Bij de invordering van de afvalstoffenheffing wordt kwijtschelding verleend waarbij de kosten van bestaan op 100% van de bijstandsnorm wordt vastgesteld.
Het college van burgemeester en wethouders kan nadere regels geven met betrekking tot de heffing en invordering van de afvalstoffenheffing.
De “Verordening afvalstoffenheffing 2011” van 9 december 2010 wordt ingetrokken met ingang van de in het derde lid genoemde datum van ingang van de heffing, met dien verstande dat zij van toepassing blijft op de belastbare feiten die zich voor die datum hebben voorgedaan.
Deze verordening treedt in werking met ingang van de eerste dag na die van de bekendmaking.
De datum van ingang van de heffing is 1 januari 2012.
Deze verordening kan worden aangehaald als 'Verordening afvalstoffenheffing 2012'.

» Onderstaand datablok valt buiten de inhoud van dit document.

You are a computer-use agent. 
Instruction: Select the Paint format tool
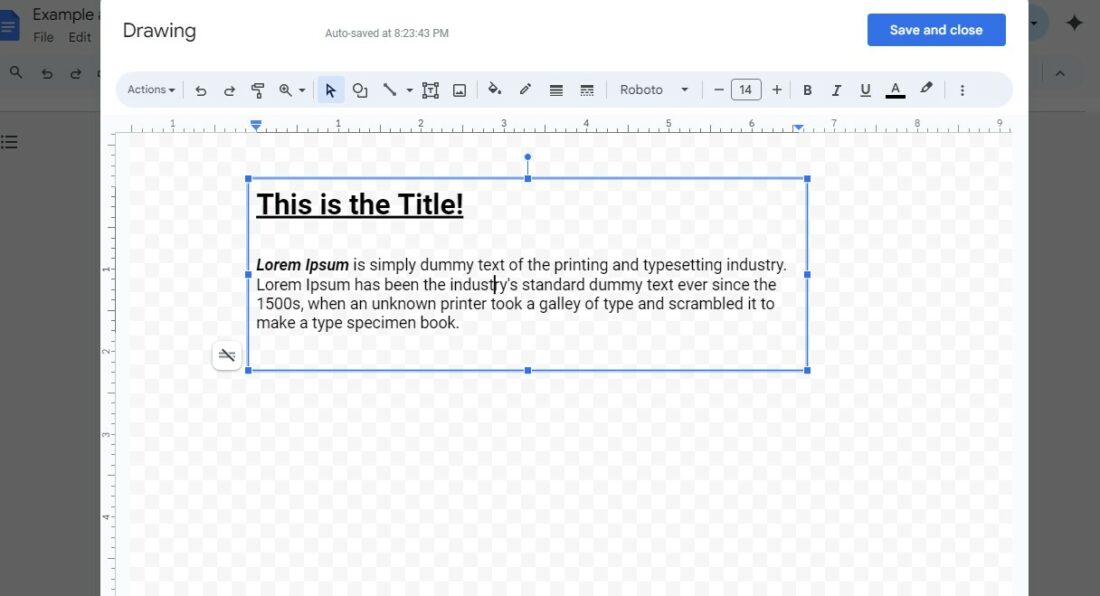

Aldus vastgesteld in de openbare vergadering van de raad voornoemd,
gehouden op 15 december 2011.
De griffier, De voorzitter,
mw. drs. J.A.M. Timmerman J. Rijsdijk
De belasting bedraagt per perceel per belastingjaar:
1.1.1. indien dat perceel wordt gebruikt door één persoon € 221,49;
1.1.2. indien dat perceel wordt gebruikt door meer dan één persoon
€ 284,78.
Behorende bij het raadsbesluit van 15 december 2011.